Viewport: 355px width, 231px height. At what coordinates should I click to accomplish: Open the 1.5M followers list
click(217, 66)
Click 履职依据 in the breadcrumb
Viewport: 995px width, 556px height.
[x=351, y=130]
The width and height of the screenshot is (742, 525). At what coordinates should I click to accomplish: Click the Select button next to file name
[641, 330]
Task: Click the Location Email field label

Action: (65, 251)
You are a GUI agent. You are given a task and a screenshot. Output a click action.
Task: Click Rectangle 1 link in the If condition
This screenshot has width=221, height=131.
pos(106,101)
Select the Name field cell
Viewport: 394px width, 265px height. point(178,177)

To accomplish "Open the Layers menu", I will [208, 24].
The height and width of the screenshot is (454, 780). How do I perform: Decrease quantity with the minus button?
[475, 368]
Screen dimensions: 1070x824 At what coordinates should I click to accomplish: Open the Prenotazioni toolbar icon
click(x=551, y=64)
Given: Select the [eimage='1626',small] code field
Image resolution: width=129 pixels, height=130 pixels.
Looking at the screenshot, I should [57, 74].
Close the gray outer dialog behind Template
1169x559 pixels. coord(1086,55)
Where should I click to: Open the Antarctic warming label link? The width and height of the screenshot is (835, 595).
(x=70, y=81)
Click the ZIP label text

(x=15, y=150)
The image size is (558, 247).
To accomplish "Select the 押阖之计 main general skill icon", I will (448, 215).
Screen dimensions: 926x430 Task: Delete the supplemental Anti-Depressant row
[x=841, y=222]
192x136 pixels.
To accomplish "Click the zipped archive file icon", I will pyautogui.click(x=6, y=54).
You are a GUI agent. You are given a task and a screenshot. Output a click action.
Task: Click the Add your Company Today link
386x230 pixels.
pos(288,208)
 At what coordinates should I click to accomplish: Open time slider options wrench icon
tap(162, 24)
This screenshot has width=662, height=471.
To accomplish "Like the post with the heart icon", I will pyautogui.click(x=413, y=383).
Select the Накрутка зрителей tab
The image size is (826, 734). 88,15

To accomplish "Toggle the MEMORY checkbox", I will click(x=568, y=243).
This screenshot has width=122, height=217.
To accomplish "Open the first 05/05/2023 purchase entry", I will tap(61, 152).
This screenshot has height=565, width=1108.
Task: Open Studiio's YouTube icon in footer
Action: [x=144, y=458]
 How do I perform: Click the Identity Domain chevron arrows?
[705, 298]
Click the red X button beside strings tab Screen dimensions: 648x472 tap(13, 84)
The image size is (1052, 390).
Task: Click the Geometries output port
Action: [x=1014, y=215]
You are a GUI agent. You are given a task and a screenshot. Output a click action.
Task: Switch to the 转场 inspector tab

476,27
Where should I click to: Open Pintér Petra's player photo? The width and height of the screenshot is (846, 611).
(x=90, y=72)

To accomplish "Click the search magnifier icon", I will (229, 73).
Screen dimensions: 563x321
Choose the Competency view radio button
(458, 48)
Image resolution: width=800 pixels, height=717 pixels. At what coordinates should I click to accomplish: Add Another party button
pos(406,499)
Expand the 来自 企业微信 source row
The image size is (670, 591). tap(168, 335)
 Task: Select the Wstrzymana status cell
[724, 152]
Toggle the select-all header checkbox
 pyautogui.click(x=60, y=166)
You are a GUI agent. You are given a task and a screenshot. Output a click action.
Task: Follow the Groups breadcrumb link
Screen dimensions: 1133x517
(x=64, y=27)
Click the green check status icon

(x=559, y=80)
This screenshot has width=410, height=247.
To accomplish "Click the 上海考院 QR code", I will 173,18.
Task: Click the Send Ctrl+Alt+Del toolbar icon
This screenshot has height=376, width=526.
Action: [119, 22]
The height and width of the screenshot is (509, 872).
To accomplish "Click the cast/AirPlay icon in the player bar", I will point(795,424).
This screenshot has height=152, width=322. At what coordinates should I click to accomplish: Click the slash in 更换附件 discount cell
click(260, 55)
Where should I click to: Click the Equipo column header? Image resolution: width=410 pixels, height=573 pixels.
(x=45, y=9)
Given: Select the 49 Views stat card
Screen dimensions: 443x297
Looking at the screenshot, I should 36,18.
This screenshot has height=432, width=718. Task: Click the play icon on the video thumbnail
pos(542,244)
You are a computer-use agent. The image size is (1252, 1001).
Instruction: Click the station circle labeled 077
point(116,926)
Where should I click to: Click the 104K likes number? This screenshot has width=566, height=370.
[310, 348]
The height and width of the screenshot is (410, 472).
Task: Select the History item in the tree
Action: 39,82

^^^^^^^^^^^^^^^^

YOUR OBJECTIVE: Filter the entries by the string "code" and copy each matching line.

ANSWER TO THIS EXERCISE:
Given: Select the [eimage='1626',small] code field
To accomplish "Click the 上海考院 QR code", I will 173,18.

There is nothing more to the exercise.